Records supplied »
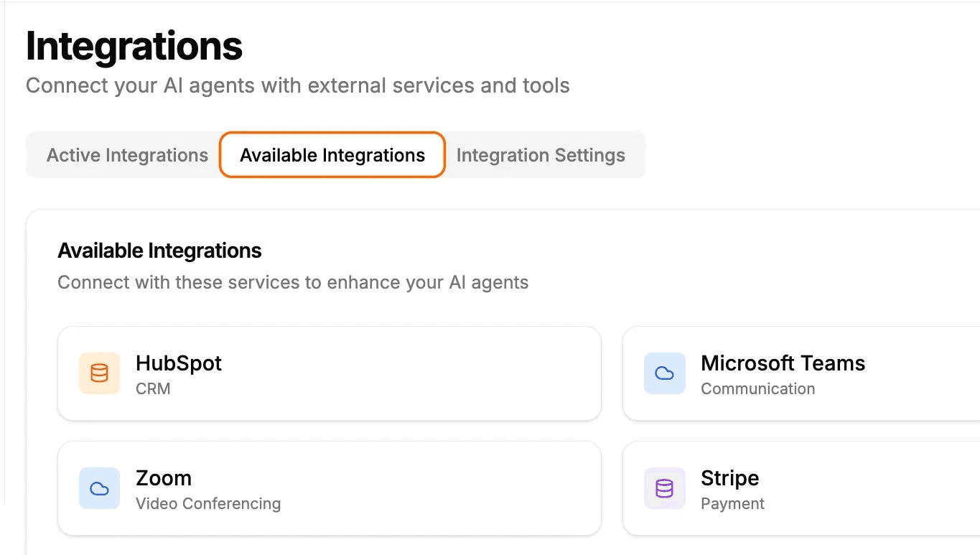Open the Integration Settings tab
The image size is (980, 555).
[541, 155]
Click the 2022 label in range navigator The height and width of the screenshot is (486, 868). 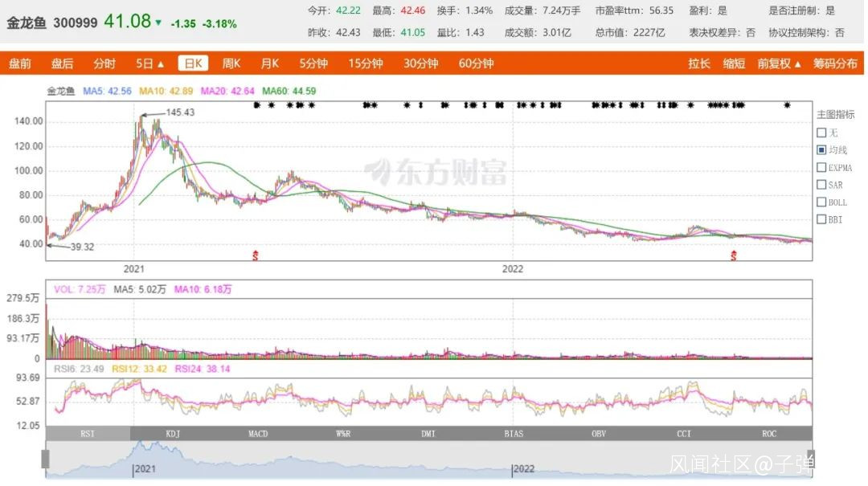[x=524, y=469]
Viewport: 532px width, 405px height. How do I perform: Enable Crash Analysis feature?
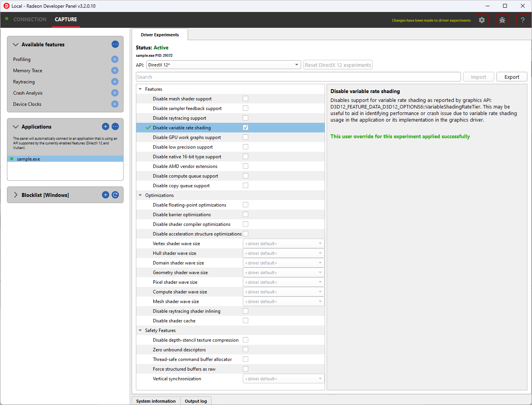[x=115, y=93]
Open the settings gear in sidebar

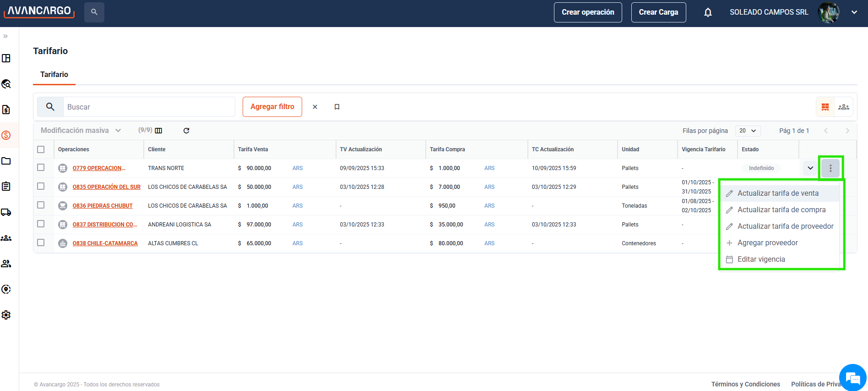coord(6,315)
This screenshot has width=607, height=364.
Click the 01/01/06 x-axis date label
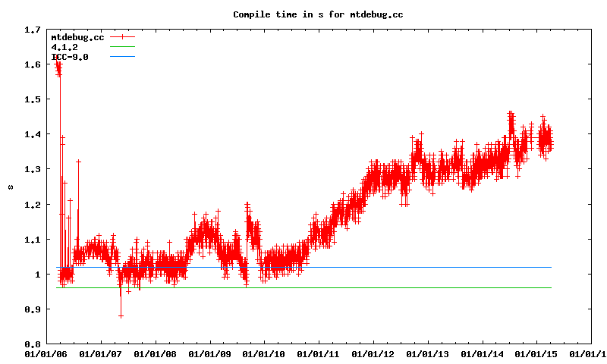pos(46,353)
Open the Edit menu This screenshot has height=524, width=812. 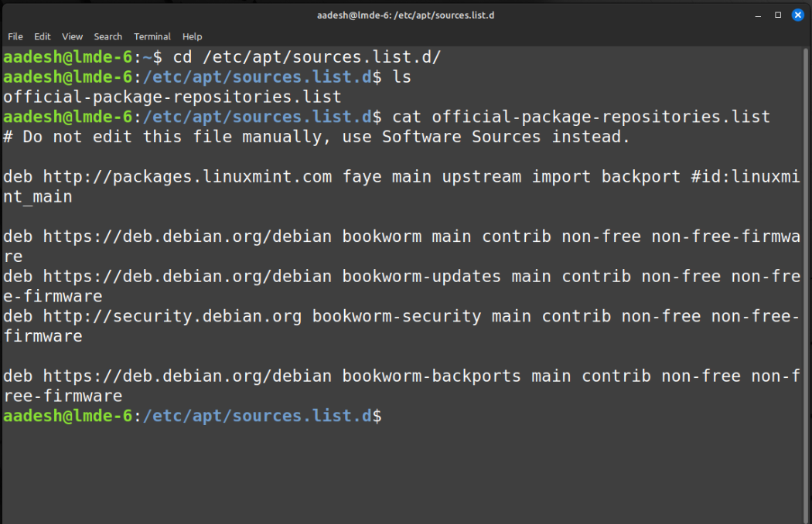click(x=43, y=36)
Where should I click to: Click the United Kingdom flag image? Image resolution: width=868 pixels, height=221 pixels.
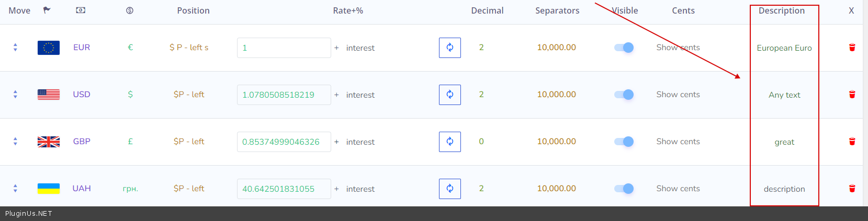coord(49,142)
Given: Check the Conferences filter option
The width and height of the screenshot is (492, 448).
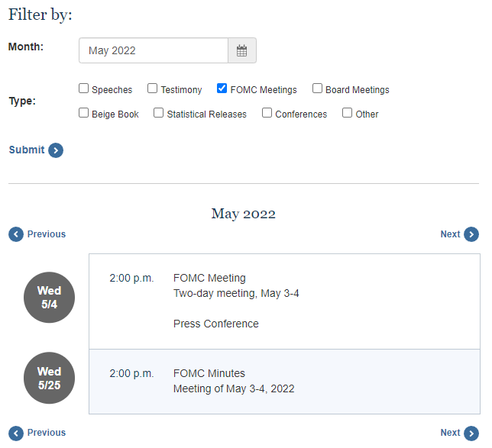Looking at the screenshot, I should tap(267, 112).
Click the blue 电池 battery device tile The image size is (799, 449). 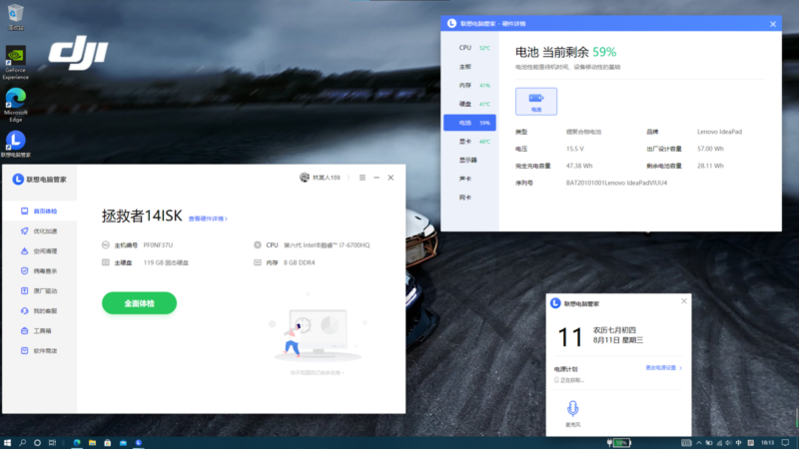tap(536, 101)
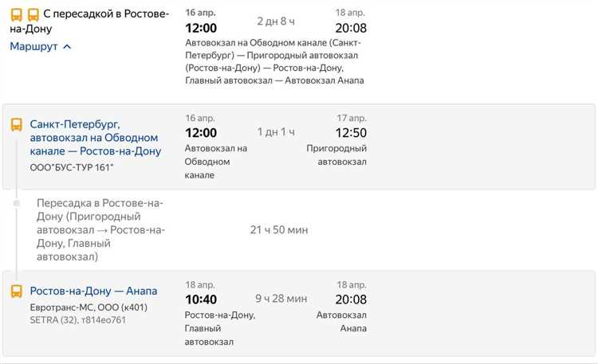Click the Пересадка в Ростове-на-Дону transfer description
Screen dimensions: 598x364
[x=100, y=230]
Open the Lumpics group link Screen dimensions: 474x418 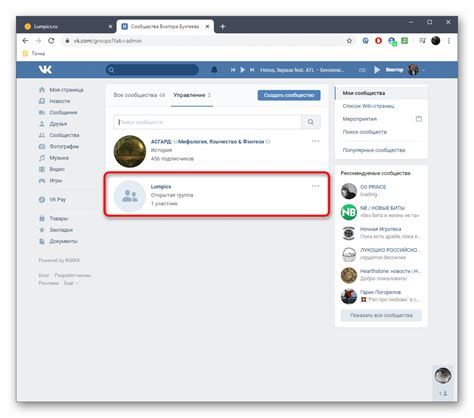click(x=161, y=186)
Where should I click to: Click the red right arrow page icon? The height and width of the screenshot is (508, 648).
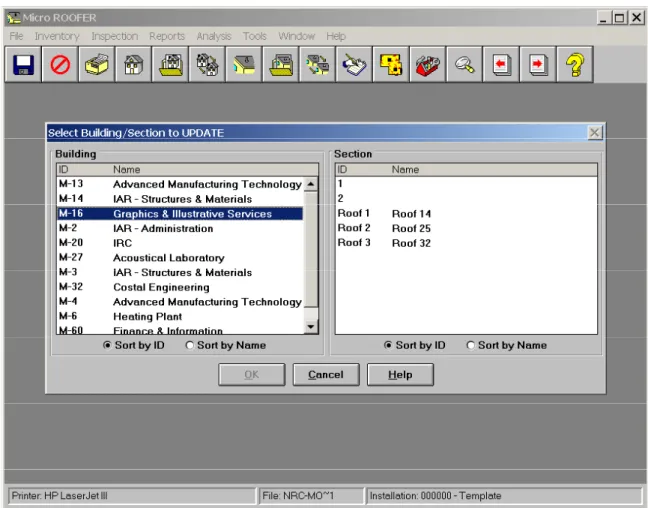538,64
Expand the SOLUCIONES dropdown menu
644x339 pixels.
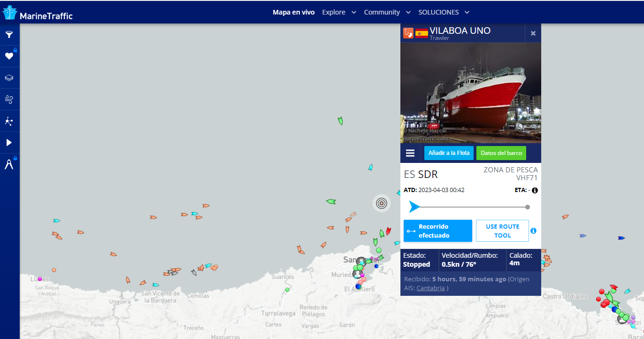(x=444, y=12)
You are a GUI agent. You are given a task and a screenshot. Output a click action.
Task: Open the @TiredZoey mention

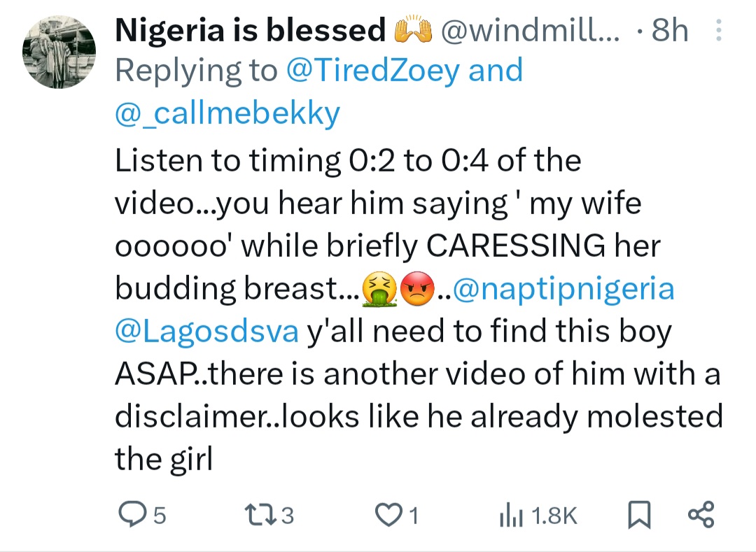coord(372,71)
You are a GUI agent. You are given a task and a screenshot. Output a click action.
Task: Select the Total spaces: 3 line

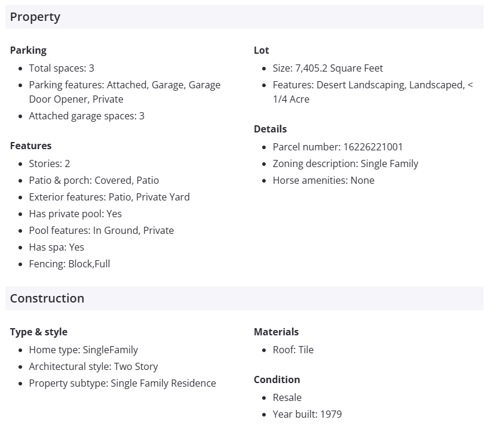pos(62,68)
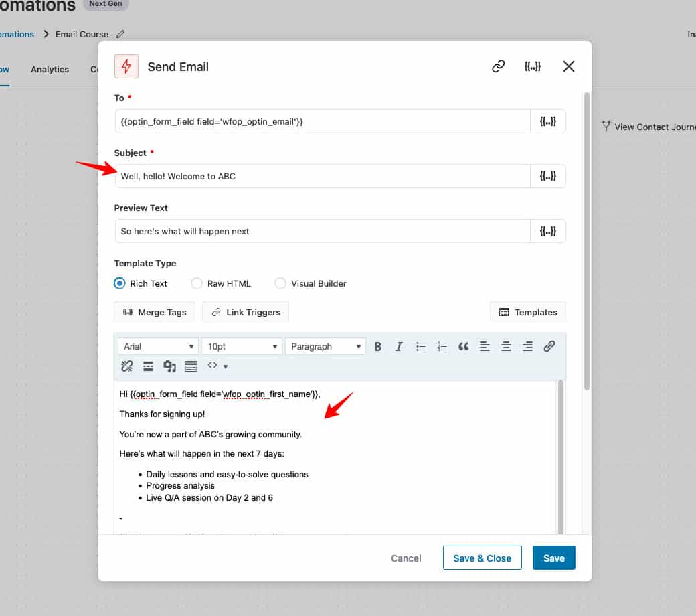696x616 pixels.
Task: Open merge tags for the To field
Action: point(548,121)
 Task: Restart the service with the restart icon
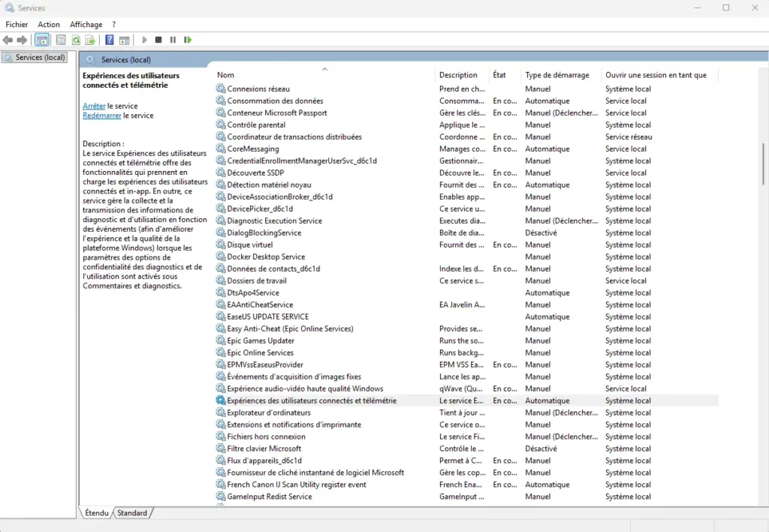pyautogui.click(x=187, y=40)
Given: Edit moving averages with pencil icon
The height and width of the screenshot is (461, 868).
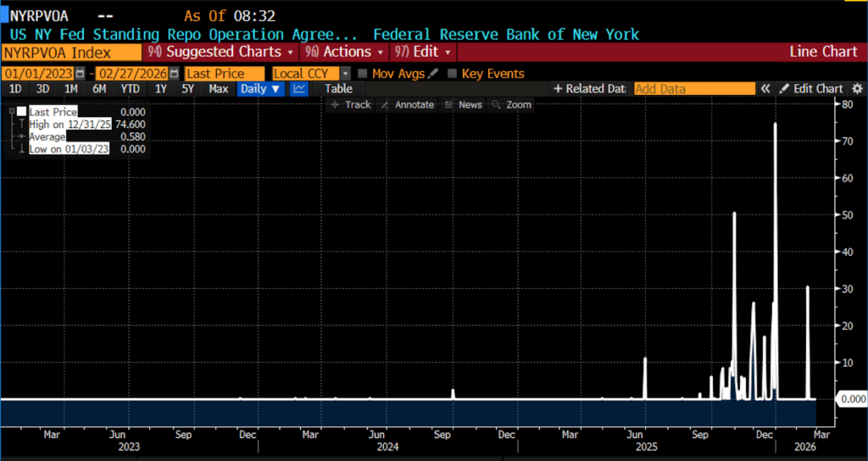Looking at the screenshot, I should pyautogui.click(x=433, y=74).
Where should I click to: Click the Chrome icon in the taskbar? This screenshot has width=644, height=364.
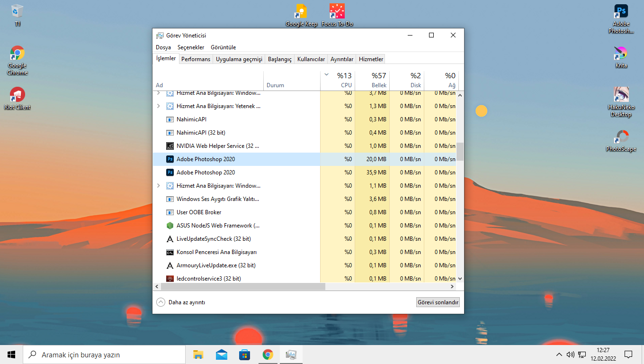pos(268,355)
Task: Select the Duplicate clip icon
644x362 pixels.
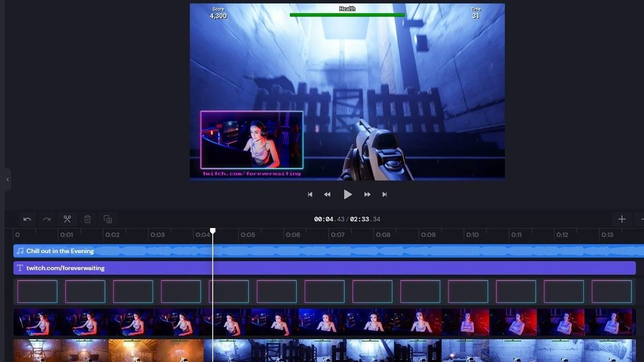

Task objective » Every line from the one containing "644x339 pixels." to the final line of the records should be duplicated exactly; no picture is to be copied.

Finished task »
644x339 pixels.
(x=444, y=12)
You are a GUI agent. You are given a task and a screenshot. Output a click action.
Task: Open the @TiredZoey mention

coord(372,71)
You are a GUI agent. You are given a task and a screenshot. Output a click action.
Task: Select the Total spaces: 3 line

pos(62,68)
696x616 pixels.
Task: Open merge tags for the To field
Action: point(548,121)
 Task: Restart the service with the restart icon
pyautogui.click(x=187, y=40)
Given: Edit moving averages with pencil icon
The height and width of the screenshot is (461, 868).
Looking at the screenshot, I should pyautogui.click(x=433, y=74).
Where should I click to: Click the Chrome icon in the taskbar? This screenshot has width=644, height=364.
pos(268,355)
Task: Select the Duplicate clip icon
644x362 pixels.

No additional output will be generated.